Holland v. McIlwaine

223 F. 777 | 4th Cir. | 1915

WOODS, Circuit Judge.

This petition to superintend and revise, filed by Holland Manufacturing Company, a creditor of the bankrupt Norfolk Wire Cloth & Wire Fence Manufacturing Company, is directed against the allowance of fees of $2,000 to Richard Mcllwaine, Jr., attorney for petitioning creditors, and $1,250 to Thomas H. Will-cox, attorney for the bankrupt. The objections made to the other charges were abandoned.

Three creditors having filed their petition against the corporation on 13th of May, 1913, it admitted its insolvency and its willingness to be *778adjudged a bankrupt, and the adjudication was made May 30, 1913, In the meantime on May 20, 1913, a receiver had been appointed to take charge of the property. At the first meeting of the creditors on July 30-, 1913, Richard Mcllwaine, Jr., Thomas H. Willcox, and Harry K. Wolcott were elected trustees of the estate. The trustees were allowed as such their commissions of $866 according to law. The allowance to Mr. Willcox and Mr. Mcllwaine as attorneys were for services rendered in the main after their appointment as trustees. Section 72 of the Bankruptcy Act provides:

“That neither the referee, receiver, marshall, nor trustee shall in any form or guise receive, nor shall the court allow him, any other or further compensation for his services than that expressly authorized and prescribed in this act.”

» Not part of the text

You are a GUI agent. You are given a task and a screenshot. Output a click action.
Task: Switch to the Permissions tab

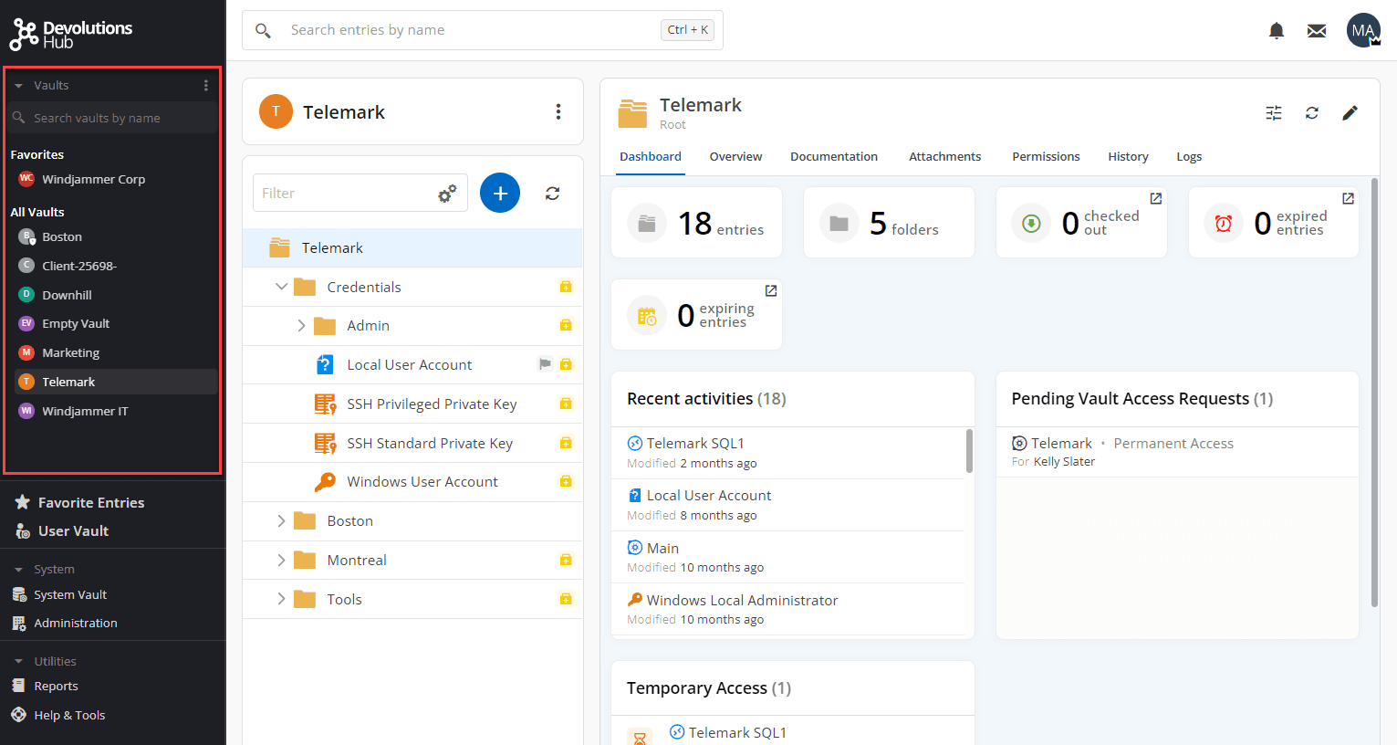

The argument that the services performed as attorneys did not fall within the duties of trustees, and therefore the allowance was permissible under the statute, because not made to them in their capacity as trustees, seems to be unsound. The statute is very stringent, and was intended to cut up the abuses which had crept into the practice of allowing charges made by officers and trustees under the guise of services performed beyond those imposed on them by law. Rooking at the history and terms of the law, it is manifest that to allow these charges would be to so stretch it as to defeat its purpose by opening the door of the court’s discretion which the statute was intended to close. We do not doubt that the professional services rendered in this case were of value to the estate, and it is a hardship that no compensation is to be received; but the statute denies the court the power to bestow it. When one'accepts the position of; trustee of a bankrupt estate, he renounces the right to compensation in any other form or guise. All services rendered must be referred to- his position as trustee.

The petition is granted, with directions to the District Court to disallow the attorney’s fees of $2,000 to Richard M. Mcllwaine, Jr., and $1,250 to Thomas H. Willcox, with leave to them to move the District Court for an allowance for services properly chargeable against the estate rendered prior to their appointment as trustees.